Upon returning the group had elicited another down and back while I was out. I thought to myself, “I’m a team player, I’ll knock this out with the guys.”
Probably a good sign my head was not functioning properly. Once we finished running, it was time for a transition defense drill. I was familiar with it.
As long as Thompson didn’t roll the ball to the man in front of me, I wouldn’t have to sprint. He rolled the ball to the man in front of me. I had to sprint to the baseline and hustle back up the court to catch up with the action.
I ran this drill a couple more times before subbing myself out. I sat for about 30 seconds before realizing what was about to happen. I did the fast walk to the bathroom and hurled in the trash can.
I resigned myself to watching after that.
Thompson’s tryout isn’t a basic show-your-skills event. It was essentially treated as a practice zero to allow those who came to showcase their physical abilities as well as their mental processing and teamwork capabilities.
“It’s a lot of situational things, there will be some scrimmaging done as well as some drills,” Thompson said. “Everything will be situational ... we’ll have different defensive tasks and mini-challenges within everything that we’re doing. That way you can see how guys respond to adversity and different scenarios during the game.”
Players were worked through full court pressure situations and charged with defending at different levels of the court to test reactiveness, effort and IQ.
I sat for most of the scrimmage work, but I did hop in one more time for a half of a game.

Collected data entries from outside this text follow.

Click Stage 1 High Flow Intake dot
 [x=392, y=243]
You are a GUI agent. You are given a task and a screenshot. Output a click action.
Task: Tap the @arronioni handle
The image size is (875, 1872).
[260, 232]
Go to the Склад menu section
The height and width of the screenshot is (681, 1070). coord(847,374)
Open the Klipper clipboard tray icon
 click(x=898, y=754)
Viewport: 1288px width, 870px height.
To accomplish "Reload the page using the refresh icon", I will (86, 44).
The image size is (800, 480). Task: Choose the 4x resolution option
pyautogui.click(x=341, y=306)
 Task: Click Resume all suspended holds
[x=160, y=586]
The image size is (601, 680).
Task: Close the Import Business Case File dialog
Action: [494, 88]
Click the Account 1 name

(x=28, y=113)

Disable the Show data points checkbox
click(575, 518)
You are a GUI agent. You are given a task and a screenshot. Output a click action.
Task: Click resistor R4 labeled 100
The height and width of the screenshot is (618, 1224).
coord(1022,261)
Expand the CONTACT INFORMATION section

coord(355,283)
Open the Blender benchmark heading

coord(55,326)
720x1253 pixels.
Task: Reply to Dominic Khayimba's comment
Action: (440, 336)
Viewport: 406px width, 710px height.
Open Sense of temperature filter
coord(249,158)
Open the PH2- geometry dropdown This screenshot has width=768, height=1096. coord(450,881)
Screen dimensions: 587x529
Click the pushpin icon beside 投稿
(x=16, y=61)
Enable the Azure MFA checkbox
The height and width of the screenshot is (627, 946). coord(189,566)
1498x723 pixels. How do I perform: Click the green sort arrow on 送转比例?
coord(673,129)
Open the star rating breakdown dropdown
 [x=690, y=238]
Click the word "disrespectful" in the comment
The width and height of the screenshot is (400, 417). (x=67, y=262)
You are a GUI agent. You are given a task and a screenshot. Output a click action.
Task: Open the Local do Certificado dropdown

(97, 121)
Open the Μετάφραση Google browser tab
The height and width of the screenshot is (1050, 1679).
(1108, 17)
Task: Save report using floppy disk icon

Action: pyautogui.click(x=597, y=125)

It didn’t go well. But this time, mostly because I simply couldn’t handle the basketball. Two touches, two unforced turnovers. I did play decent defense on top of our 2-3 zone, but overall it was a sobering moment realizing just far I’ve fallen since my playing days.
But there was no negativity from the other players even though they weren’t aware I was media. Thompson was careful to only invite particular individuals out of the pool of those who signed up through an interview process designed to peek inside a player’s personality.
The result was a group that meshed fairly well in their very first setting together despite some being local and others traveling for the opportunity.
“It’s a pretty solid group of guys,” said Lakendrick Sullivan — a Hattiesburg native who played at Mississippi College and William Carey. “With the right coaching and development, we’ll be a solid squad this year.”
The players who will make up the 2024-25 Sea Turtles all have varying levels of experience. Thompson has two primary goals for those players and his team: community outreach and furthering basketball opportunities.
He wants his team to be involved with the community and already has events planned with local churches to serve the area. Thompson also wants to develop his players in hopes they can snag an overseas opportunity with a professional club.
In the meantime, there’s work to do. The Sea Turtles will begin practice soon before embarking on their new schedule within the ABA’s black division in the South region.
I also have work to do. If it wasn’t clear, I didn’t get the email confirming my status as the newest combo guard for the Sea Turtles.
I’ll be back for next year’s tryouts. No cameras this time. And hopefully no revisiting that day’s lunch in the bathroom, either.